Every record below is to be reproduced exactly.

* [DATA RECORDS]

▬▬▬

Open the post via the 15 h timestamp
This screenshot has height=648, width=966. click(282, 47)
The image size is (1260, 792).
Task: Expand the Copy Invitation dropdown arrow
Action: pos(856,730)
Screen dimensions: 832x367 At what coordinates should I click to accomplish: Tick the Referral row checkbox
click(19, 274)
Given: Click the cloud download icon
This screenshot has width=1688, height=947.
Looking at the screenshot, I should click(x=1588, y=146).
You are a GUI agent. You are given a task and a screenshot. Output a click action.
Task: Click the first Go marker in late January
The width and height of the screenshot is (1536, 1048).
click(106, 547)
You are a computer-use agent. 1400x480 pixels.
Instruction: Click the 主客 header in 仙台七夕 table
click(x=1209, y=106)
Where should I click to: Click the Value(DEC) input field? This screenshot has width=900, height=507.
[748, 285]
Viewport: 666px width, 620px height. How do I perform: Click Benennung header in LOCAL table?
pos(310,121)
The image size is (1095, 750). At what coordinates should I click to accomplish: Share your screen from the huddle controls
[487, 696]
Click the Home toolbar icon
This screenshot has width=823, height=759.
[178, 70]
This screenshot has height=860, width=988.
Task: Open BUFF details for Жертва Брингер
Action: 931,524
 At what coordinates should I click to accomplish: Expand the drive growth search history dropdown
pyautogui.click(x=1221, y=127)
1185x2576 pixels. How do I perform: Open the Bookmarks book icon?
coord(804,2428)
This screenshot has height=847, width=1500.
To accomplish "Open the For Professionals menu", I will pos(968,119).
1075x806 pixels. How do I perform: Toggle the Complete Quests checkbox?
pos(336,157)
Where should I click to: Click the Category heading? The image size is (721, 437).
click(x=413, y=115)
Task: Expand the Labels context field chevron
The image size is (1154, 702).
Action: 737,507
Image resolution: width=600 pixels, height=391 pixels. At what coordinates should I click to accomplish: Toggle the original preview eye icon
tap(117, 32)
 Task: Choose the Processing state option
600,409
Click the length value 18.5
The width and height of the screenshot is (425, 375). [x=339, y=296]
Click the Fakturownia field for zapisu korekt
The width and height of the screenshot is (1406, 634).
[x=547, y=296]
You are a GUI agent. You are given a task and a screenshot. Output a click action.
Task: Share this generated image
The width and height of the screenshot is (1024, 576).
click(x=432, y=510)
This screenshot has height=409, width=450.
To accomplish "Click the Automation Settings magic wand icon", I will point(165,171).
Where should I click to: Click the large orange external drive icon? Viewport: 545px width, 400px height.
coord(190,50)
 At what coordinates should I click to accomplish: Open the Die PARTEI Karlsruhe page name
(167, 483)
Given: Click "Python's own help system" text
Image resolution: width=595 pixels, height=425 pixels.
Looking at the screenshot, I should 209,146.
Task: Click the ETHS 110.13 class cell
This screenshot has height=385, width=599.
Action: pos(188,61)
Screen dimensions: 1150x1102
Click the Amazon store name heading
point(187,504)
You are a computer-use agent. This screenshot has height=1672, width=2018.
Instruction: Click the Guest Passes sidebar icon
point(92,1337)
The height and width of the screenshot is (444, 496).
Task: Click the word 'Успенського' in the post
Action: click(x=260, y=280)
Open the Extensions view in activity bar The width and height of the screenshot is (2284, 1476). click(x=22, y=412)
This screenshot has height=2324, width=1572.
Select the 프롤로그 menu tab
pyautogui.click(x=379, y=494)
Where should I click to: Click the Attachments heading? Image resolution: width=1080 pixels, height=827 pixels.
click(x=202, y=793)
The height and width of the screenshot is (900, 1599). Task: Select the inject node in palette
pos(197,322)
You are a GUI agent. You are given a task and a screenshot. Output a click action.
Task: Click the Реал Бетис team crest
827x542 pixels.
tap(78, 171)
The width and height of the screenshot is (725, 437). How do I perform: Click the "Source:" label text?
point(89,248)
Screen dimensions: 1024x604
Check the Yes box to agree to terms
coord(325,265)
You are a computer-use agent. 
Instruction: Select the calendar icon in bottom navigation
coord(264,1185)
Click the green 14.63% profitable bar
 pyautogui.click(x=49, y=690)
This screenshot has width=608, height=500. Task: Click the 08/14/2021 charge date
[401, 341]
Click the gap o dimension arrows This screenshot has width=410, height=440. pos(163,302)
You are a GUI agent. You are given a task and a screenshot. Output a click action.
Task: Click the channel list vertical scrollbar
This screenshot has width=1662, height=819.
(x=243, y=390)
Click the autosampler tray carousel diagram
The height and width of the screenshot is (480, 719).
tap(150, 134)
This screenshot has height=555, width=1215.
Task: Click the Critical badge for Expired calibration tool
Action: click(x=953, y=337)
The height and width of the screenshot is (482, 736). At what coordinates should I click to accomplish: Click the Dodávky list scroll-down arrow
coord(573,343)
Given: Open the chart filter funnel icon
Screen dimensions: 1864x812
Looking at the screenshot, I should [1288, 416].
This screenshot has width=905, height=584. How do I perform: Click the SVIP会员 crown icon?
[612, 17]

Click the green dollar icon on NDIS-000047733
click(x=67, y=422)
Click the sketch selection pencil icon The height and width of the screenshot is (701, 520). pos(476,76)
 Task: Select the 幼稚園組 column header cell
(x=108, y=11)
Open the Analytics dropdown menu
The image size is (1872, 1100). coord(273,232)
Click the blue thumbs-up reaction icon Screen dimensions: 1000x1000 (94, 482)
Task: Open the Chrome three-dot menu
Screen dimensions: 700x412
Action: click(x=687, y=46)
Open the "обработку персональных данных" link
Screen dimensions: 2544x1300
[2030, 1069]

▬▬▬

* [SOLVED PROBLEM]
Open the post via the 15 h timestamp
This screenshot has height=648, width=966. click(282, 47)
The image size is (1260, 792).
Task: Expand the Copy Invitation dropdown arrow
Action: pos(856,730)
Screen dimensions: 832x367 At what coordinates should I click to accomplish: Tick the Referral row checkbox
click(19, 274)
Given: Click the cloud download icon
This screenshot has width=1688, height=947.
Looking at the screenshot, I should click(x=1588, y=146).
You are a GUI agent. You are given a task and a screenshot. Output a click action.
Task: Click the first Go marker in late January
The width and height of the screenshot is (1536, 1048).
click(106, 547)
You are a computer-use agent. 1400x480 pixels.
Instruction: Click the 主客 header in 仙台七夕 table
click(x=1209, y=106)
Where should I click to: Click the Value(DEC) input field? This screenshot has width=900, height=507.
[748, 285]
Viewport: 666px width, 620px height. How do I perform: Click Benennung header in LOCAL table?
pos(310,121)
The image size is (1095, 750). At what coordinates should I click to accomplish: Share your screen from the huddle controls
[487, 696]
Click the Home toolbar icon
This screenshot has width=823, height=759.
[178, 70]
This screenshot has height=860, width=988.
Task: Open BUFF details for Жертва Брингер
Action: 931,524
 At what coordinates should I click to accomplish: Expand the drive growth search history dropdown
pyautogui.click(x=1221, y=127)
1185x2576 pixels. How do I perform: Open the Bookmarks book icon?
coord(804,2428)
This screenshot has height=847, width=1500.
To accomplish "Open the For Professionals menu", I will pos(968,119).
1075x806 pixels. How do I perform: Toggle the Complete Quests checkbox?
pos(336,157)
Where should I click to: Click the Category heading? The image size is (721, 437).
click(x=413, y=115)
Task: Expand the Labels context field chevron
The image size is (1154, 702).
Action: 737,507
Image resolution: width=600 pixels, height=391 pixels. At what coordinates should I click to accomplish: Toggle the original preview eye icon
tap(117, 32)
 Task: Choose the Processing state option
600,409
Click the length value 18.5
The width and height of the screenshot is (425, 375). [x=339, y=296]
Click the Fakturownia field for zapisu korekt
The width and height of the screenshot is (1406, 634).
[x=547, y=296]
You are a GUI agent. You are given a task and a screenshot. Output a click action.
Task: Share this generated image
The width and height of the screenshot is (1024, 576).
click(x=432, y=510)
This screenshot has height=409, width=450.
To accomplish "Click the Automation Settings magic wand icon", I will point(165,171).
Where should I click to: Click the large orange external drive icon? Viewport: 545px width, 400px height.
coord(190,50)
 At what coordinates should I click to accomplish: Open the Die PARTEI Karlsruhe page name
(167, 483)
Given: Click "Python's own help system" text
Image resolution: width=595 pixels, height=425 pixels.
Looking at the screenshot, I should 209,146.
Task: Click the ETHS 110.13 class cell
This screenshot has height=385, width=599.
Action: pos(188,61)
Screen dimensions: 1150x1102
Click the Amazon store name heading
point(187,504)
You are a computer-use agent. This screenshot has height=1672, width=2018.
Instruction: Click the Guest Passes sidebar icon
point(92,1337)
The height and width of the screenshot is (444, 496).
Task: Click the word 'Успенського' in the post
Action: click(x=260, y=280)
Open the Extensions view in activity bar The width and height of the screenshot is (2284, 1476). click(x=22, y=412)
This screenshot has height=2324, width=1572.
Select the 프롤로그 menu tab
pyautogui.click(x=379, y=494)
Where should I click to: Click the Attachments heading? Image resolution: width=1080 pixels, height=827 pixels.
click(x=202, y=793)
The height and width of the screenshot is (900, 1599). Task: Select the inject node in palette
pos(197,322)
You are a GUI agent. You are given a task and a screenshot. Output a click action.
Task: Click the Реал Бетис team crest
827x542 pixels.
tap(78, 171)
The width and height of the screenshot is (725, 437). How do I perform: Click the "Source:" label text?
point(89,248)
Screen dimensions: 1024x604
Check the Yes box to agree to terms
coord(325,265)
You are a computer-use agent. 
Instruction: Select the calendar icon in bottom navigation
coord(264,1185)
Click the green 14.63% profitable bar
 pyautogui.click(x=49, y=690)
This screenshot has width=608, height=500. Task: Click the 08/14/2021 charge date
[401, 341]
Click the gap o dimension arrows This screenshot has width=410, height=440. pos(163,302)
You are a GUI agent. You are given a task and a screenshot. Output a click action.
Task: Click the channel list vertical scrollbar
This screenshot has width=1662, height=819.
(x=243, y=390)
Click the autosampler tray carousel diagram
The height and width of the screenshot is (480, 719).
tap(150, 134)
This screenshot has height=555, width=1215.
Task: Click the Critical badge for Expired calibration tool
Action: click(x=953, y=337)
The height and width of the screenshot is (482, 736). At what coordinates should I click to accomplish: Click the Dodávky list scroll-down arrow
coord(573,343)
Given: Open the chart filter funnel icon
Screen dimensions: 1864x812
Looking at the screenshot, I should [1288, 416].
This screenshot has width=905, height=584. How do I perform: Click the SVIP会员 crown icon?
[612, 17]

Click the green dollar icon on NDIS-000047733
click(x=67, y=422)
Click the sketch selection pencil icon The height and width of the screenshot is (701, 520). pos(476,76)
 Task: Select the 幼稚園組 column header cell
(x=108, y=11)
Open the Analytics dropdown menu
The image size is (1872, 1100). coord(273,232)
Click the blue thumbs-up reaction icon Screen dimensions: 1000x1000 (94, 482)
Task: Open the Chrome three-dot menu
Screen dimensions: 700x412
Action: click(x=687, y=46)
Open the "обработку персональных данных" link
Screen dimensions: 2544x1300
[2030, 1069]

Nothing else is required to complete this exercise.